FONSECA, Juliana Brito da [1], ROSSI, Karoline [2], VASCONCELOS, Suzana dos Santos [3], MOREIRA, Danilo José Silva [4], OLIVEIRA, Vinicius Faustino Lima de [5], DENDASCK, Carla Viana [6], DIAS, Claudio Alberto Gellis de Mattos [7], OLIVEIRA, Euzébio de [8], ARAÚJO, Maria Helena Mendonça de [9], FECURY, Amanda Alves [10]

FONSECA, Juliana Brito da et al. Câncer gástrico na região norte e seus possíveis fatores de risco: uma análise quantitativa dos óbitos nos anos de 2015 a 2019 no Brasil. Revista Científica Multidisciplinar Núcleo do Conhecimento. Ano 09, Ed. 02, Vol. 01, pp. 05-17. Fevereiro de 2024. ISSN: 2448-0959, Link de acesso: https://www.nucleodoconhecimento.com.br/saude/possiveis-fatores-de-risco, DOI: 10.32749/nucleodoconhecimento.com.br/saude/possiveis-fatores-de-risco

RESUMO

O câncer (CA) de estômago vem ganhando importância no Brasil, devido ao aumento quantitativo da patologia na população.
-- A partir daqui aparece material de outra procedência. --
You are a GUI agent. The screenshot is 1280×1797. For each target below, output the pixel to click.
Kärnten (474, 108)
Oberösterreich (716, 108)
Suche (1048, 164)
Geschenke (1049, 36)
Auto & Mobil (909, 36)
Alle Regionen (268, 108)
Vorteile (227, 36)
Os principais fatores de risco evidenciados a partir de estudos epidemiológicos, são os fatores genéticos e ambientais, principalmente a alimentação característica do país, rica em alimentos com alto teor de sódio e amido, além disso, destaca-se o consumo de bebidas alcoólicas e o tabagismo e também a infecção ocasionada pela bactéria Helicobacter pylori, a qual está relacionada com processos patológicos do estômago, que podem levar ao desenvolvimento de CA gástrico. Deste modo, o presente estudo concluiu que a região Norte do Brasil, é a principal afetada por esse tipo de CA em comparação com as outras regiões do país, devido a predominância dos fatores de risco nessa localidade e aos altos índices de CA de estômago registrados durante o período analisado pelo presente estudo.

Palavras-chave: Educação Médica, Neoplasias Gástricas, Estilo de Vida.

1. INTRODUÇÃO

O câncer (CA) gástrico é uma patologia agressiva, que geralmente é diagnosticada em estágios avançados, devido a sua demora no aparecimento de sintomas (Arco et al., 2021). Ocupa a quinta colocação entre os tumores malignos mais frequentes no mundo, e a terceira em relação à mortalidade por câncer (Lozano et al., 2021).

Segundo o INCA (Instituto Nacional do Câncer), é o quarto tumor maligno mais frequente em homens e o sexto em mulheres no Brasil – excluindo o CA de pele não melanoma –, sendo que em ambos os gêneros a incidência aumenta a partir da quarta década de vida, deste modo exemplificando sua importância, uma vez que tal patologia ocupada elevada posição no ranking de prevalência de CA no país (INCA, 2019; Zilberstein et al., 2013)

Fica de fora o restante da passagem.